Compassion fatigue, also known as second-hand shock and secondary stress reaction, describes a type of stress that results from helping or wanting to help those who are traumatized or under significant emotional duress. Unlike burnout, compassion fatigue is highly treatable and may be less predictable. The onset of compassion fatigue can be sudden, whereas burnout usually emerges over time.
Because therapists are trained to utilize compassion and empathy for therapy to be effective, they are particularly vulnerable to emotional stress and compassion fatigue.
For therapists, compassion fatigue can have ethical and legal implications if left untreated, especially if they are providing therapeutic services that are not benefiting those under their care in therapy.

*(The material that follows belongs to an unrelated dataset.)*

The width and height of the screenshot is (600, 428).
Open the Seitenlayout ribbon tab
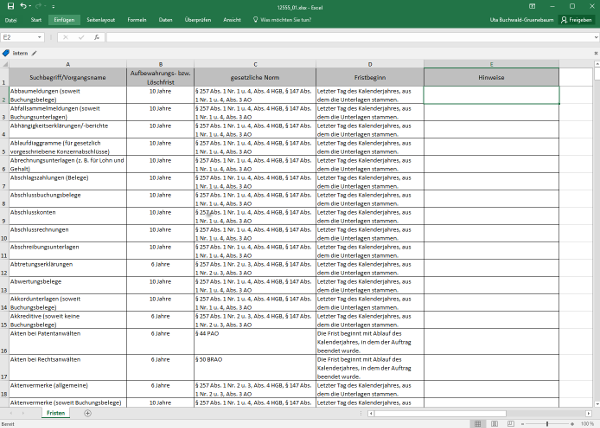[x=100, y=19]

Common symptoms of compassion fatigue include chronic physical and emotional exhaustion, irritability, difficulty sleeping, headaches and poor job satisfaction.
How to deal with compassion fatigue as a caregiver or therapist?
-Practicing self-awareness and self-monitoring to recognize changes in behavior, work, and life outside of work is the first step to preventing compassion fatigue.
-Developing either informal or formal supervisory and mentor relationships within your work environment can also help you spot when you are being affected by compassion fatigue.
– Reducing stressful workloads.
– Taking regular vacations.
– Seeking personal therapy to process work problems.
– Regular exercise.
– Talking about feelings with a trusted person and/or a mental health professional.
– Learning more about compassion fatigue and how it affects people.
– Developing a healthy diet.
– Getting restful sleep.
– Developing hobbies different from work.
– Developing positive coping strategies.
– Reaching out to support groups and networks.